次の「主菜型上司」は、食事で表現すると肉や魚、卵などの主菜です。この上司がいないと仕事にならないというほどではないが、いないと組織の付加価値が明確に下がるという上司。この上司への依存率が高いのであれば、少しずつ依存率は下げたほうがいいでしょう。
「副菜型上司」も「いないと困る上司」です。たとえると副菜。主に野菜を利用した料理で、体にビタミンやミネラルを供給してくれます。いないとすぐ戦力が落ちるわけではないですが、長い目でみると次第に組織力が落ちていきます。このような上司の存在は大きいと言えるでしょう。理想の上司に近いと言えます。
「薬型上司」は、その名のとおり薬のような存在。いなくても困らないが、何かあったときに頼りになる上司を指します。ですから「いなくても困らない上司」です。そもそも「何かあったとき」というのは、年間どれぐらい発生するのでしょう。頻繁に起こるようなら組織力が低いケースです。相談役のような上司であれば正規雇用する必要がなく、顧問契約でいいでしょう。

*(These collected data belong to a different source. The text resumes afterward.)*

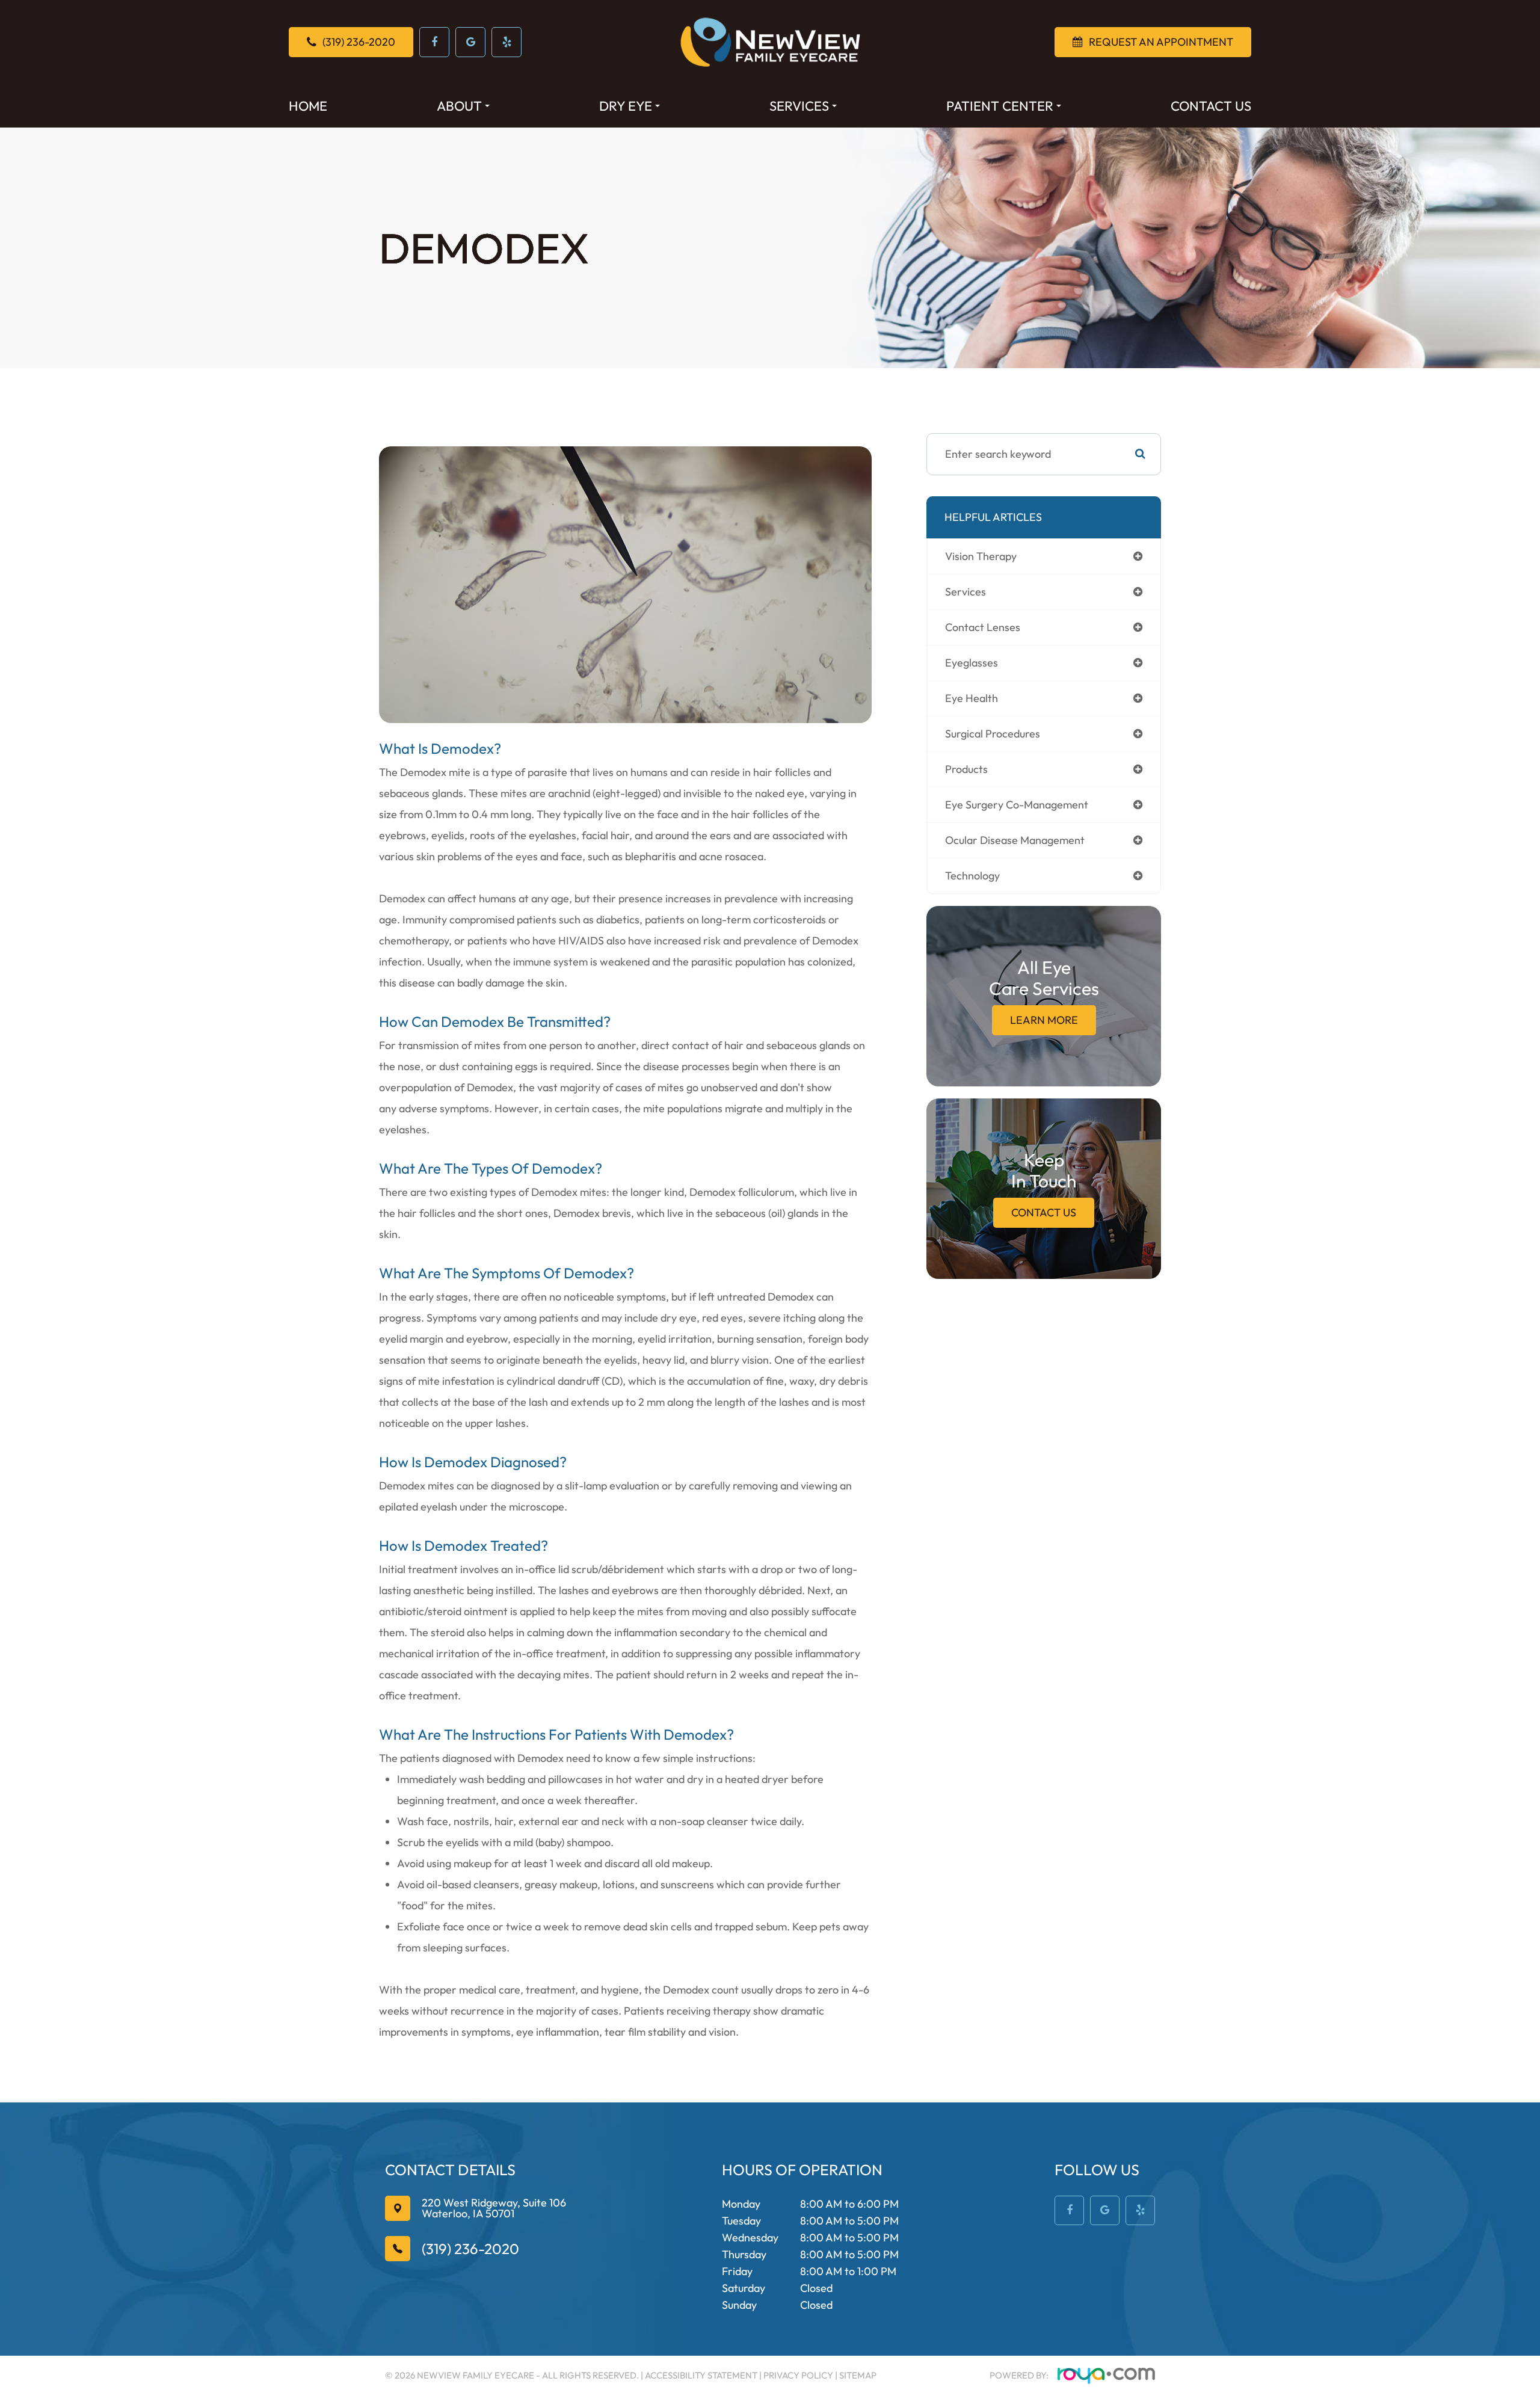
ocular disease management (1015, 840)
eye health (971, 698)
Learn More (1044, 1020)
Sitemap (857, 2375)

「エナジードリンク型上司」は、いなくても困らないし、何かあったときも頼りにしなくてもいい上司です。エナジードリンクを飲んだら元気になりそうですが、おそらく気分だけ。過去の実績があるため、いないよりはいたほうがよさそうな上司はどこの組織にもいますが、たいていの場合は「気分」です。
■ 1年ほど不在だったら……
たまにでいいですから、部下の立場から、
「もしこの上司が何らかの事情で1年間不在になったら、組織はどうなるのか?」
を真剣に考えてみましょう。真剣に、考えるのです。
上司という立場なら、自分自身でも、
「もし私が何らかの事情で1年間不在になったら、組織はどうなるのか?」
を考えてみましょう。
1年ぐらい不在でも問題ないのでは? 仮にそのまま数年たち、部下が成長して、かえって今よりよくなるのでは?
と思えたら、「いなくても困らない上司」です。
■「いなくても困らない上司」はどうすればいいのか?
では、「いなくても困らない上司」は組織に居場所がないかというと、今のままならありません。ですから、「副菜型上司」を目指しましょう。
現場に出て、主役級の働きをしなくてもいい。
脇役に徹し、ビタミンやミネラルのように、組織の潤滑油として働けばいいのです。ベテラン社員だからこそできるはずです。そうしていけば、結果的にサーバント型(支援型)の上司に変身できます。
どうしても、脇役に徹することができない人、前のめりになってしまう人は、上司というアイデンティティを手放し、再び「主菜」や「副菜」を目指すのもいいと思います。
謙虚になり、組織の1プレイヤーとして活躍できるようになれば、当然、まだまだ居場所はあります。
働き方改革の時代となり、上司に求められることがずいぶんと変わってきました。「いなくても困らない」と言われるような、残念な上司にならないよう、常に自己研鑽に励み、謙虚な姿勢で自分を見つめ続けることが大事ですね。